▶ _Work instructions_
Taking the line with "Get the Scientology" as the first and the line with "http://educacao.uol.com.br/biografias/d-pedro-2.jhtm (340, 1534)" as the last, set down exactly every line in that range from the entries below, and no more.

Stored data
+++

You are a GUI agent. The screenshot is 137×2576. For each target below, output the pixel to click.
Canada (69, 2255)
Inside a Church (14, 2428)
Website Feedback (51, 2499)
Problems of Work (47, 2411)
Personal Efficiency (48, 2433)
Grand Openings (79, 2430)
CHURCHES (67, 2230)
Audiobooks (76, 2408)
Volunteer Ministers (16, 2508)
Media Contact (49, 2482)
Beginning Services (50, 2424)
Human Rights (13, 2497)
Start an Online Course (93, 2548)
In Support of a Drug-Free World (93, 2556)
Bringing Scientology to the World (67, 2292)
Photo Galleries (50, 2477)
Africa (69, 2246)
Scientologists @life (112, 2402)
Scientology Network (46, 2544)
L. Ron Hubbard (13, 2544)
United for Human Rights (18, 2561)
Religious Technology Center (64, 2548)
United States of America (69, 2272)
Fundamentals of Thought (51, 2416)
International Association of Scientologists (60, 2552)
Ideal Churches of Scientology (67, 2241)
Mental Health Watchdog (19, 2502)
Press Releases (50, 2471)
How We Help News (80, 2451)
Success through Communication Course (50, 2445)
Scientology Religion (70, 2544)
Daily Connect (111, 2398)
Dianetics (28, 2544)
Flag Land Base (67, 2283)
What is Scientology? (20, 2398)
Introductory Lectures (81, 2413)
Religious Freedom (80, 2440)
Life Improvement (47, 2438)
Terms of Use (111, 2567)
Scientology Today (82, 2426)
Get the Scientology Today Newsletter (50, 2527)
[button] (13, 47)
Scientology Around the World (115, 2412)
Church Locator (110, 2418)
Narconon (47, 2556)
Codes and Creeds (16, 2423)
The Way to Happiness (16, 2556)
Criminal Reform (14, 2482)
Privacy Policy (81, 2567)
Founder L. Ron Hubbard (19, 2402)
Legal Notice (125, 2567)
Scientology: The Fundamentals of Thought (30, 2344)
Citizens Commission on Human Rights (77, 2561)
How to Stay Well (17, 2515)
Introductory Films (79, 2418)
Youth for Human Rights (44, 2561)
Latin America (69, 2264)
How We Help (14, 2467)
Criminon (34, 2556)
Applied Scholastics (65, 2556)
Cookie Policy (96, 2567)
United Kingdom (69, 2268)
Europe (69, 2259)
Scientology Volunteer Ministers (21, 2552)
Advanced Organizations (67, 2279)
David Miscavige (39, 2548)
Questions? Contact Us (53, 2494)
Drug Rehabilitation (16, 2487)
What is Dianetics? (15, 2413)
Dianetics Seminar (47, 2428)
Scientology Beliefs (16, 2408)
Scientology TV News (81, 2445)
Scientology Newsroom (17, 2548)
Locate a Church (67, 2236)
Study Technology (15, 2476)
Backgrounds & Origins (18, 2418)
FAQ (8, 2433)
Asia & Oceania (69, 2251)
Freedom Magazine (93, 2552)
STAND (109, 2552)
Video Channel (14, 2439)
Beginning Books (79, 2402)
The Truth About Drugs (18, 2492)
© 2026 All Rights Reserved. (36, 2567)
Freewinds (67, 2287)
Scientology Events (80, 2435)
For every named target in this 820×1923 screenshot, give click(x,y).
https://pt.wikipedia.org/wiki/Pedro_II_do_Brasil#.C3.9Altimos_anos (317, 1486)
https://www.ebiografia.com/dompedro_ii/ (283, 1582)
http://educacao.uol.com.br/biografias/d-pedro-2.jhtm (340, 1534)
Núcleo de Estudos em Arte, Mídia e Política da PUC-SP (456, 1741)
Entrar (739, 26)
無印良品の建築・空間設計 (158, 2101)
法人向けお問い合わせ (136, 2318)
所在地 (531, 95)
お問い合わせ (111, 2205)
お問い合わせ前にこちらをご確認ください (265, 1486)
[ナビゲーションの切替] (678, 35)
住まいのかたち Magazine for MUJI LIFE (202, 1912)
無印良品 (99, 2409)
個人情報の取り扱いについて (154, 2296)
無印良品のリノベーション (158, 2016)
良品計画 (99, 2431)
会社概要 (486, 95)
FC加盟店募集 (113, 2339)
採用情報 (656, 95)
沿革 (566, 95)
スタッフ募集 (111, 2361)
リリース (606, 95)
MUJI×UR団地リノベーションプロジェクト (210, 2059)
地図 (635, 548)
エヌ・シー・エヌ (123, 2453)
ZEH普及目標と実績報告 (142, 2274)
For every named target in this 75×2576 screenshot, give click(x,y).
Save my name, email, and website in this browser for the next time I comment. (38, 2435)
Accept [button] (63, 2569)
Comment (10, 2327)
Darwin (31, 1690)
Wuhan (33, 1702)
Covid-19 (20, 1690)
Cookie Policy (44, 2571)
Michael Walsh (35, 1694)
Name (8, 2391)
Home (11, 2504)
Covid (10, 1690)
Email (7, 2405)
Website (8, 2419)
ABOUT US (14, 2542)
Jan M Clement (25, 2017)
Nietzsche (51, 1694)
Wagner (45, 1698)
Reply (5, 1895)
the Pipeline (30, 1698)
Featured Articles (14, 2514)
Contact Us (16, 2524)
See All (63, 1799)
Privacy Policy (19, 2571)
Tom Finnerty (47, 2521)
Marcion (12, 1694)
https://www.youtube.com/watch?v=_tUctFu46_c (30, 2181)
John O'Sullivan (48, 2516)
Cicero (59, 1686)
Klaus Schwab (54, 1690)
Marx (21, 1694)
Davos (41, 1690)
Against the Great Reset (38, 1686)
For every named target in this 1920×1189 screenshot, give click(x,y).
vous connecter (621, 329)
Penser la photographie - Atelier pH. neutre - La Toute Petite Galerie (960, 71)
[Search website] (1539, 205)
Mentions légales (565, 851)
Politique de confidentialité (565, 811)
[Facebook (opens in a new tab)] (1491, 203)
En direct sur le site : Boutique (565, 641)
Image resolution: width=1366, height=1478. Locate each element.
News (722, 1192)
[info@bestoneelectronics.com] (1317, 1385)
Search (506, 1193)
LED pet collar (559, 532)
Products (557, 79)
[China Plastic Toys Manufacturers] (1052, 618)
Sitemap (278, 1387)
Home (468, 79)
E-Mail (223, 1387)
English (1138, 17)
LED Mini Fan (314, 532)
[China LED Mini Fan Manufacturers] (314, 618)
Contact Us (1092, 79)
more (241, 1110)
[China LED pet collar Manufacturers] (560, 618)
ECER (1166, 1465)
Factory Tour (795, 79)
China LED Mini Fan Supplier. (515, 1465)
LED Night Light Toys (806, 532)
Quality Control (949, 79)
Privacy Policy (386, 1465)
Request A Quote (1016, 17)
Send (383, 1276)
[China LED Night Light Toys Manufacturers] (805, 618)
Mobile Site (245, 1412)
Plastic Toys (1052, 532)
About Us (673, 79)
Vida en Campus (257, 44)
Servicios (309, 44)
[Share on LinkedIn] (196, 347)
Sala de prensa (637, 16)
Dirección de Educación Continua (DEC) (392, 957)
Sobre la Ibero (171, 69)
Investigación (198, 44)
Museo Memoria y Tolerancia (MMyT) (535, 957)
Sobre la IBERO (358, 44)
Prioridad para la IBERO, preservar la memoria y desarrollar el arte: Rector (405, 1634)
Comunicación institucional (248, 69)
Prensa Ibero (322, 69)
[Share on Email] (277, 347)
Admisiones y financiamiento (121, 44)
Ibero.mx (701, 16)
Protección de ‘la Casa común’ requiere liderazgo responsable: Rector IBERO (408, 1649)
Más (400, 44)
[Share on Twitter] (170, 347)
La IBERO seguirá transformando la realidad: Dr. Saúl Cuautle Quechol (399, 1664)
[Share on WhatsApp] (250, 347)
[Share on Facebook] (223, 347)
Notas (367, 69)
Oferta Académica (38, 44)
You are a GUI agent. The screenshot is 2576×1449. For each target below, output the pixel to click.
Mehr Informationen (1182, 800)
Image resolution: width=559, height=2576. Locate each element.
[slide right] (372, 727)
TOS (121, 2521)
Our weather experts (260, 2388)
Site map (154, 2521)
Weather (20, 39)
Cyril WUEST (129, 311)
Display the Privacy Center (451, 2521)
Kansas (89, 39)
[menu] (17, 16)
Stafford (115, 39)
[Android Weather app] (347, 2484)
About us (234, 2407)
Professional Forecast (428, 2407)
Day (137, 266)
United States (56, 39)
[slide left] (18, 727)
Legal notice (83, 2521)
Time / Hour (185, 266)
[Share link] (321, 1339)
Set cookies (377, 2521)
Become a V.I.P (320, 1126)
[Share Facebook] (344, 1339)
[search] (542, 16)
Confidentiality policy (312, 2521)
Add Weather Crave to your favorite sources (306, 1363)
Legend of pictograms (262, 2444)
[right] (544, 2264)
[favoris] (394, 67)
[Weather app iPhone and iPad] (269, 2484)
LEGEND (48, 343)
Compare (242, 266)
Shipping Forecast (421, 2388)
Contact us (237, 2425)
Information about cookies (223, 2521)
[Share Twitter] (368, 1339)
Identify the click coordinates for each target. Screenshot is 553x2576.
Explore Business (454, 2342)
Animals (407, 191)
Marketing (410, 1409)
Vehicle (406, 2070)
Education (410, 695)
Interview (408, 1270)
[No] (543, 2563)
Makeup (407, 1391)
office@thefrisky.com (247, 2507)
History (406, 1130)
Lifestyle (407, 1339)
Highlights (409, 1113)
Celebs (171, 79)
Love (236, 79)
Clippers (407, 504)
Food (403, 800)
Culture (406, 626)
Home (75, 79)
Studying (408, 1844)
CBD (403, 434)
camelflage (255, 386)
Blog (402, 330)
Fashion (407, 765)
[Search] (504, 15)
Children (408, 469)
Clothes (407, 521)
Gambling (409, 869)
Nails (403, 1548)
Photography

+++

▶ _Output for this exercise_
Get the Scientology Today Newsletter (50, 2527)
[button] (13, 47)
Scientology Around the World (115, 2412)
Church Locator (110, 2418)
Narconon (47, 2556)
Codes and Creeds (16, 2423)
The Way to Happiness (16, 2556)
Criminal Reform (14, 2482)
Privacy Policy (81, 2567)
Founder L. Ron Hubbard (19, 2402)
Legal Notice (125, 2567)
Scientology: The Fundamentals of Thought (30, 2344)
Citizens Commission on Human Rights (77, 2561)
How to Stay Well (17, 2515)
Introductory Films (79, 2418)
Youth for Human Rights (44, 2561)
Latin America (69, 2264)
How We Help (14, 2467)
Criminon (34, 2556)
Applied Scholastics (65, 2556)
Cookie Policy (96, 2567)
United Kingdom (69, 2268)
Europe (69, 2259)
Scientology Volunteer Ministers (21, 2552)
Advanced Organizations (67, 2279)
David Miscavige (39, 2548)
Questions? Contact Us (53, 2494)
Drug Rehabilitation (16, 2487)
What is Dianetics? (15, 2413)
Dianetics Seminar (47, 2428)
Scientology Beliefs (16, 2408)
Scientology TV News (81, 2445)
Scientology Newsroom (17, 2548)
Locate a Church (67, 2236)
Study Technology (15, 2476)
Backgrounds & Origins (18, 2418)
FAQ (8, 2433)
Asia & Oceania (69, 2251)
Freedom Magazine (93, 2552)
STAND (109, 2552)
Video Channel (14, 2439)
Beginning Books (79, 2402)
The Truth About Drugs (18, 2492)
© 2026 All Rights Reserved. (36, 2567)
Freewinds (67, 2287)
Scientology Events (80, 2435)
For every named target in this 820×1923 screenshot, give click(x,y).
https://pt.wikipedia.org/wiki/Pedro_II_do_Brasil#.C3.9Altimos_anos (317, 1486)
https://www.ebiografia.com/dompedro_ii/ (283, 1582)
http://educacao.uol.com.br/biografias/d-pedro-2.jhtm (340, 1534)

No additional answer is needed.